This exercise asks for every line of the material that contains the word "button".

## RECORDS
==============================
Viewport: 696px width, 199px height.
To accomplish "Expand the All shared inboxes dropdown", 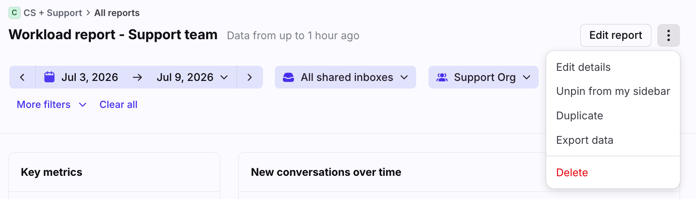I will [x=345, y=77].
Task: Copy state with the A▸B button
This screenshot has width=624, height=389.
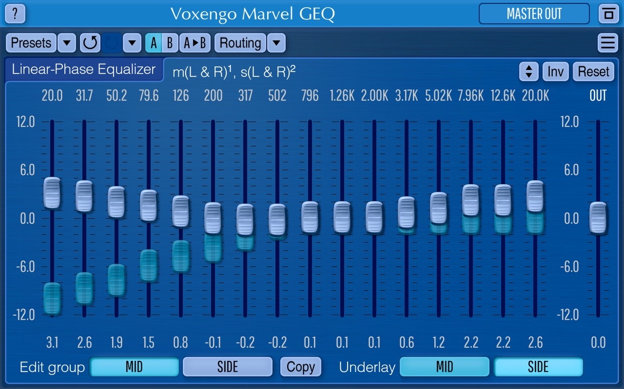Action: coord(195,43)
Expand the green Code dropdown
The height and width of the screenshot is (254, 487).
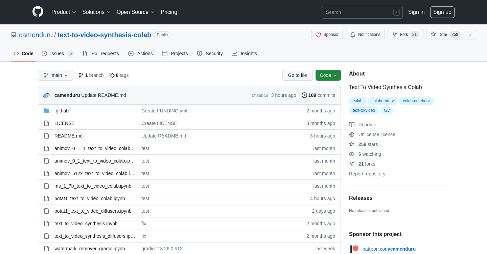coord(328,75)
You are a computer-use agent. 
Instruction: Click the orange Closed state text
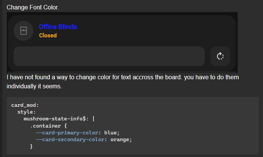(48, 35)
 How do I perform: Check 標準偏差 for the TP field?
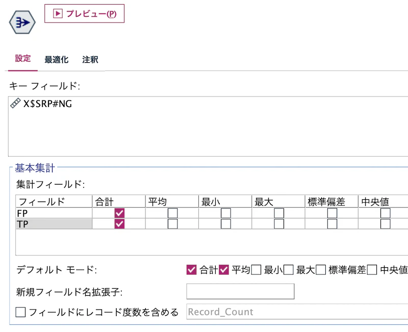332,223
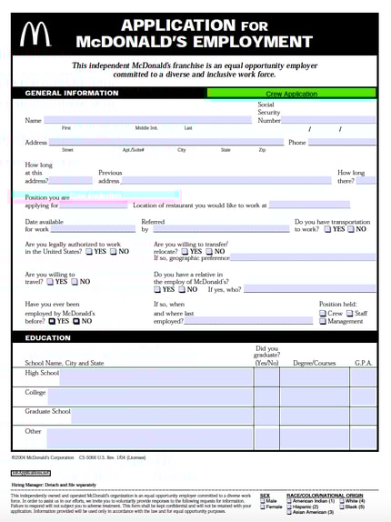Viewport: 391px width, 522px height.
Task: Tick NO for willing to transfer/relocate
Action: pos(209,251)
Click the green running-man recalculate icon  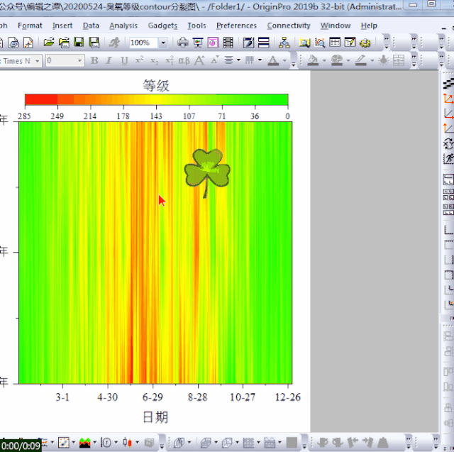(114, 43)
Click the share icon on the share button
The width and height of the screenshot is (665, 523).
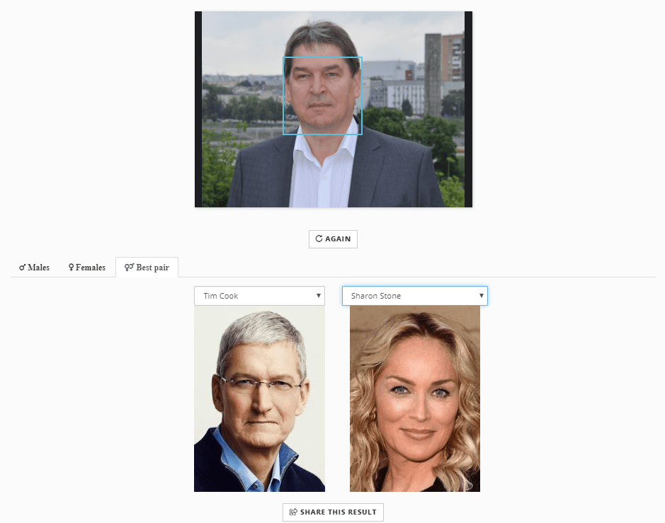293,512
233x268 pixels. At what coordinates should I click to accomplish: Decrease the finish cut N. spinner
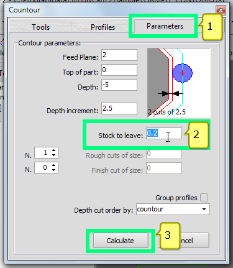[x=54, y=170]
==============================
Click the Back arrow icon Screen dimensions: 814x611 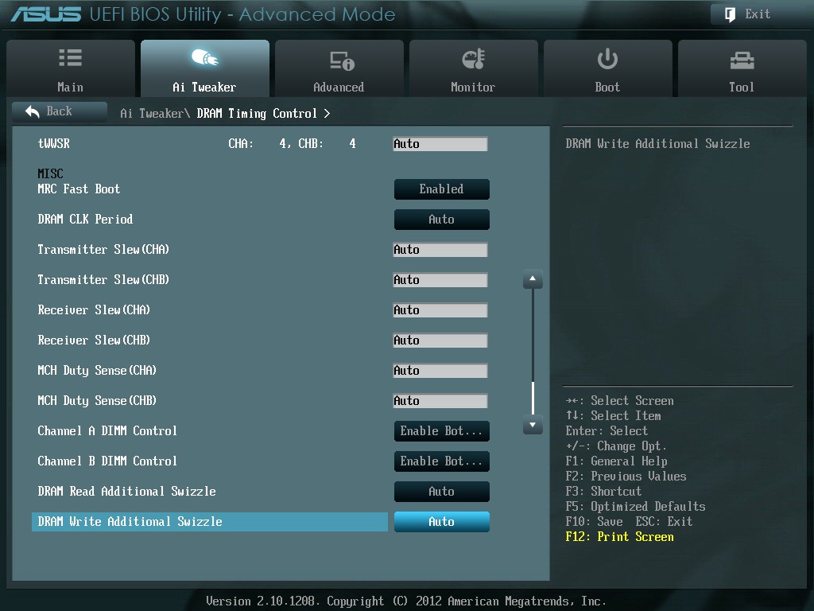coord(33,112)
==============================
## ANSWER TO THE EXERCISE
Task: Copy state with the A▸B button
Click the share icon on the share button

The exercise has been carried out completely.